── DATA PROVIDED ──
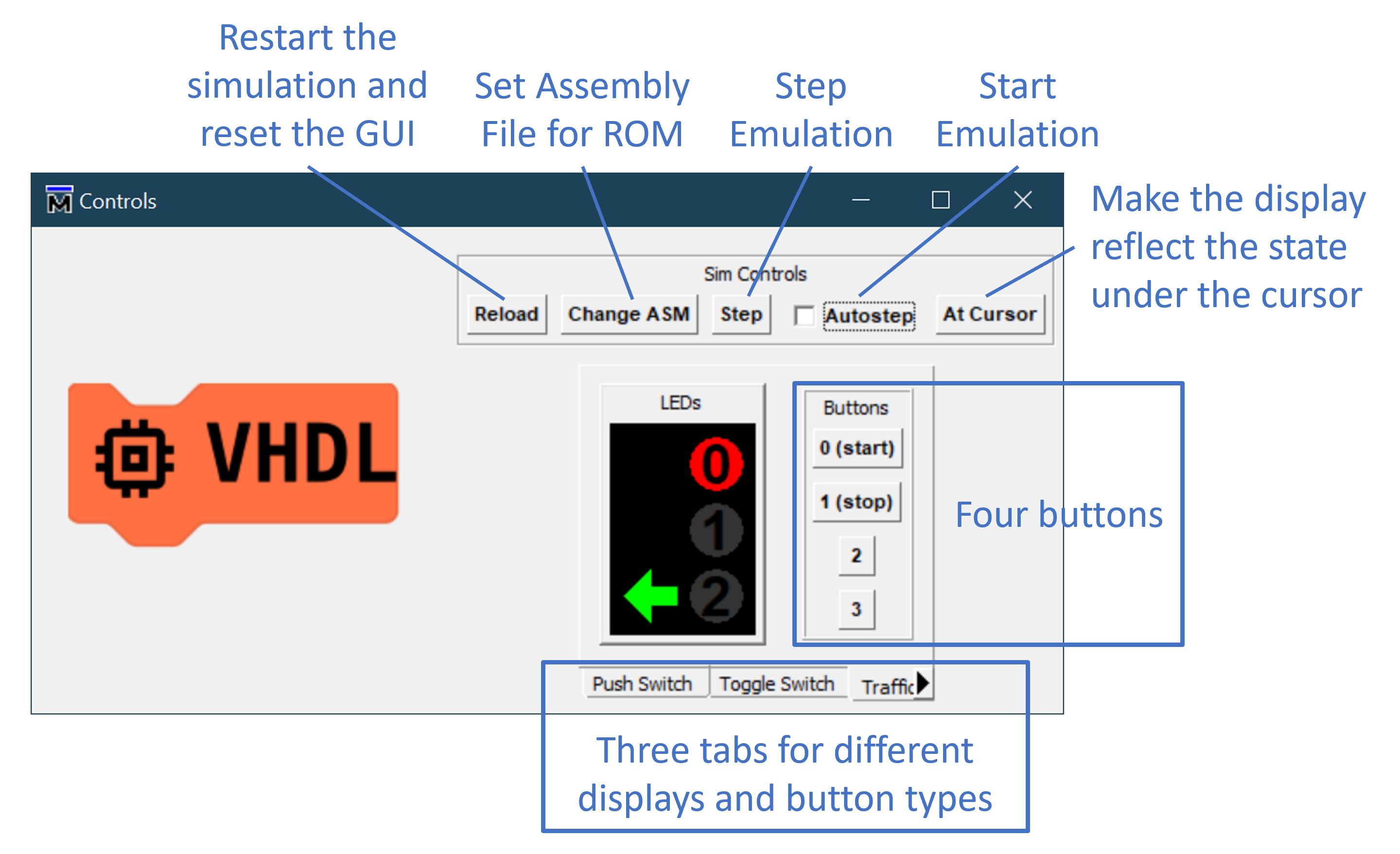The width and height of the screenshot is (1400, 854).
Task: Click button 3 in Buttons panel
Action: (854, 608)
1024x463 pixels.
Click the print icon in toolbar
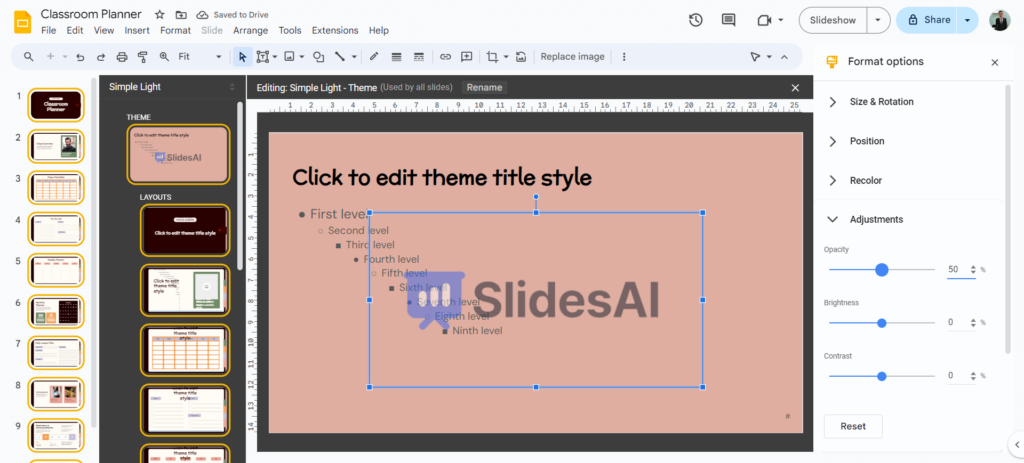(x=122, y=57)
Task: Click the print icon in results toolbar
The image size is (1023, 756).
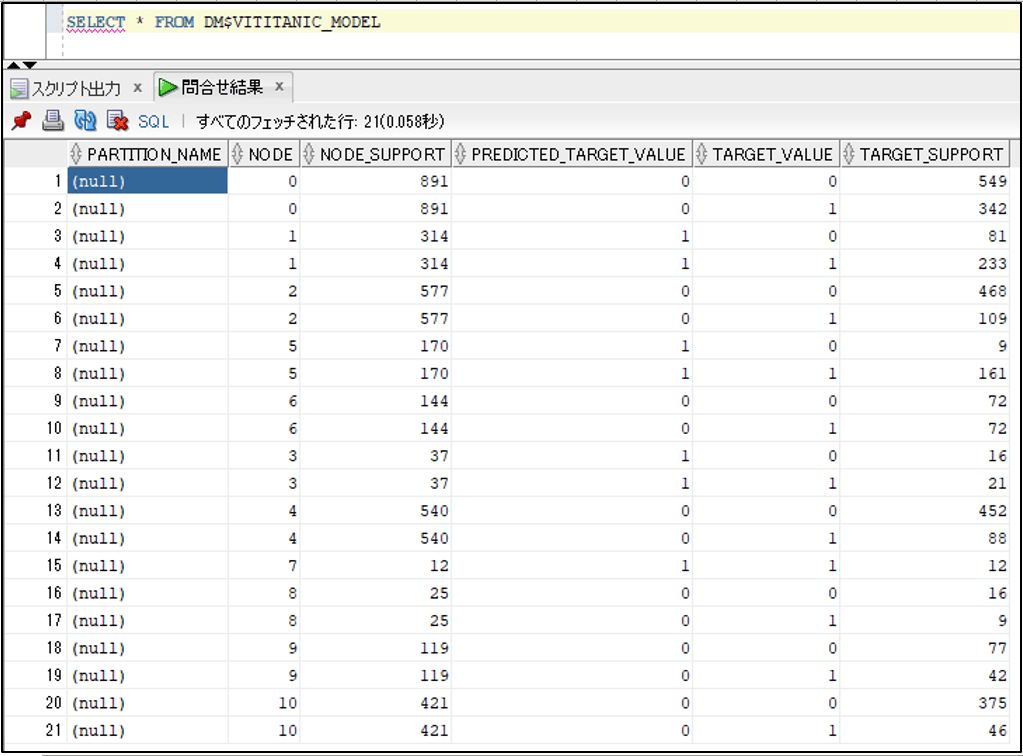Action: tap(53, 121)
───
WHAT IS NEEDED =
Copy nothing but the lines from the one containing "1024x463 pixels." through the last line of the listing above, transcribed exactly and with no pictures.

ANSWER SECTION =
1024x463 pixels.
Click the print icon in toolbar
(x=122, y=57)
Task: Click the print icon in results toolbar
The image size is (1023, 756).
Action: tap(53, 121)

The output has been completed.